— START Document passage —

THE STACK OF computer printouts at the Kowloon temple of the Church of Jesus Christ of Latter-day Saints stands about half a metre high. At the bottom of the pile is the first name listed, Zeng Mo-zhe, born about 1392. Next is Zeng's brother, Yuan-hui, born about two years later. Xu shi ('wife of Xu'), born in 1904, is the last listing. According to ancient Chinese genealogical conventions, her first name isn't necessary because she is a woman.

Danny Chin, Asia manager for the Genealogical Society of Utah, a branch of the church, is getting a first glimpse of these records, which he estimates contain the details of more than 12,000 people, from about 1,000 families - including most of the Zeng clan for those five centuries.

— END Document passage —
— START Data section —

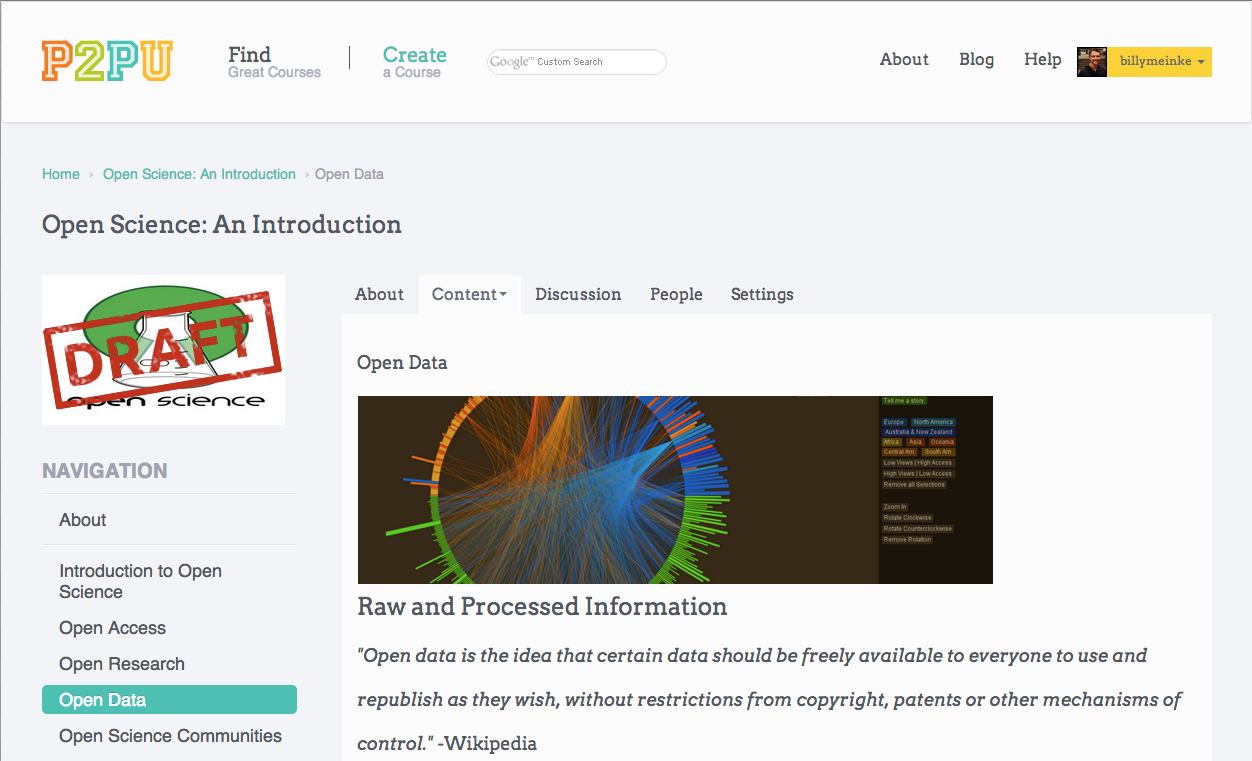
Task: Toggle the Europe region selection
Action: pyautogui.click(x=895, y=421)
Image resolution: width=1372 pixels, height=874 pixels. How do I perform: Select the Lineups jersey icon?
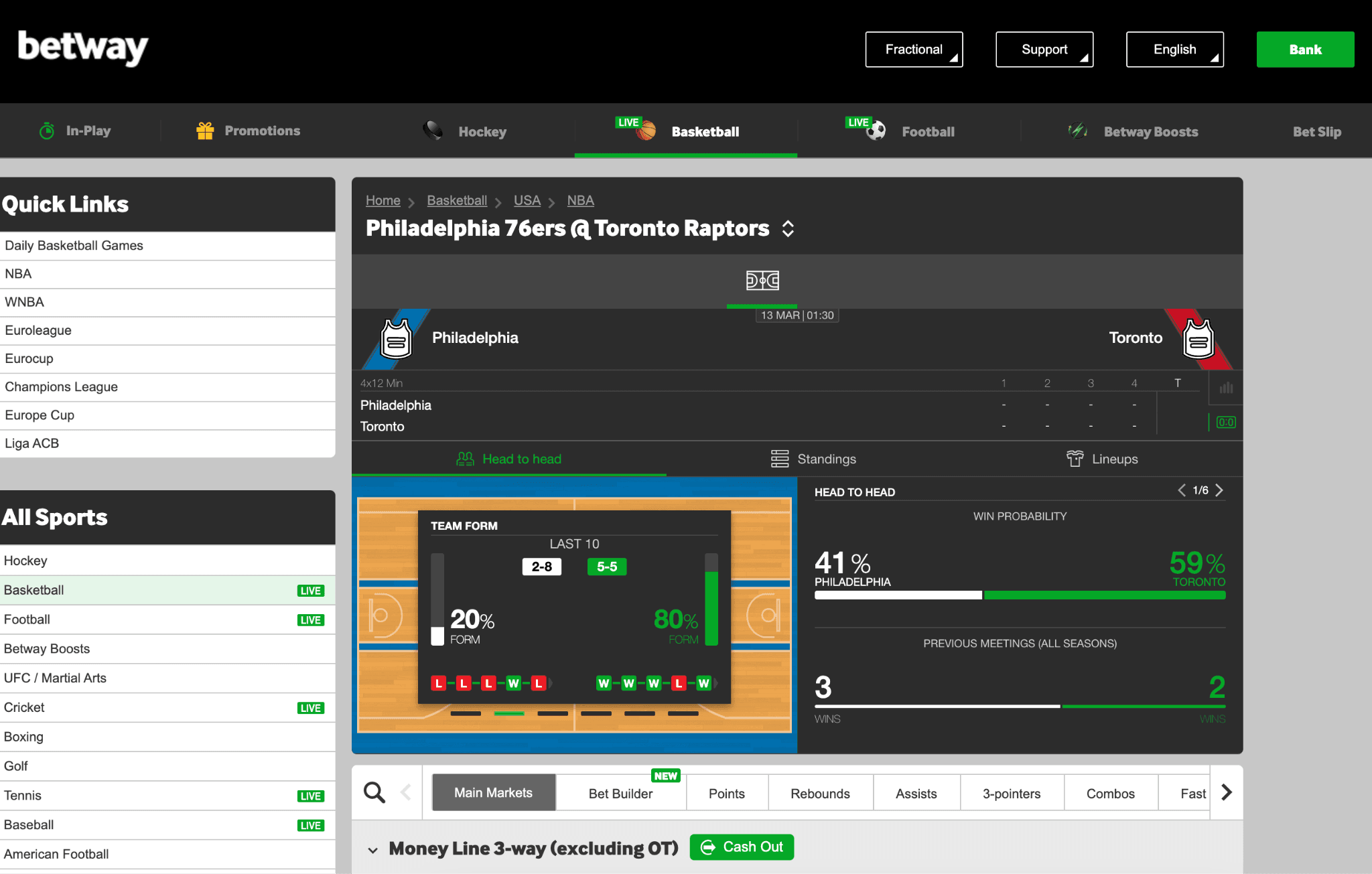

— END Data section —

## Brief A:
Reproduce the genealogy passage word for word from "Danny Chin, Asia" to "those five centuries.".
## Brief B:
Write the next part of the passage on the Zeng clan genealogy printouts, picking up after its last sentence.
None of the material is needed.

## Task output A:
Danny Chin, Asia manager for the Genealogical Society of Utah, a branch of the church, is getting a first glimpse of these records, which he estimates contain the details of more than 12,000 people, from about 1,000 families - including most of the Zeng clan for those five centuries.

## Task output B:
'This is cool,' Chin says. The records list death dates and also, starting in the 16th century, birthdays as well as birth years. 'This is amazing. This is prime data for sociologists because you can use this to see lifespans.'

The woman responsible for bringing this detail to light is Sheila Hsia Zeng Shao-ngo, 78, a descendant of those early Zengs. A member of the church and a Hong Kong native who now lives in Toronto, Hsia brought the documents to the Kowloon temple in 1997 so they could be digitally recorded and archived. The records represent only a fraction of the information about her lineage that Hsia has stored at her Toronto home - tracing 173 generations back almost 5,000 years, all the way to one of the first Chinese emperors, Huang Di, born in 2697 BC. Hsia hopes to bring the rest of the records to Hong Kong for archiving.

'Chinese people usually trace their genealogy back to Huang Di,' says Chin. 'But then for 1,000 years, they have only about 10 or 20 names to connect the whole lineage.' He says only about 5 per cent of the genealogies he's seen trace back, generation by generation, to 2,000 BC, but 'it is not common to be so detailed'.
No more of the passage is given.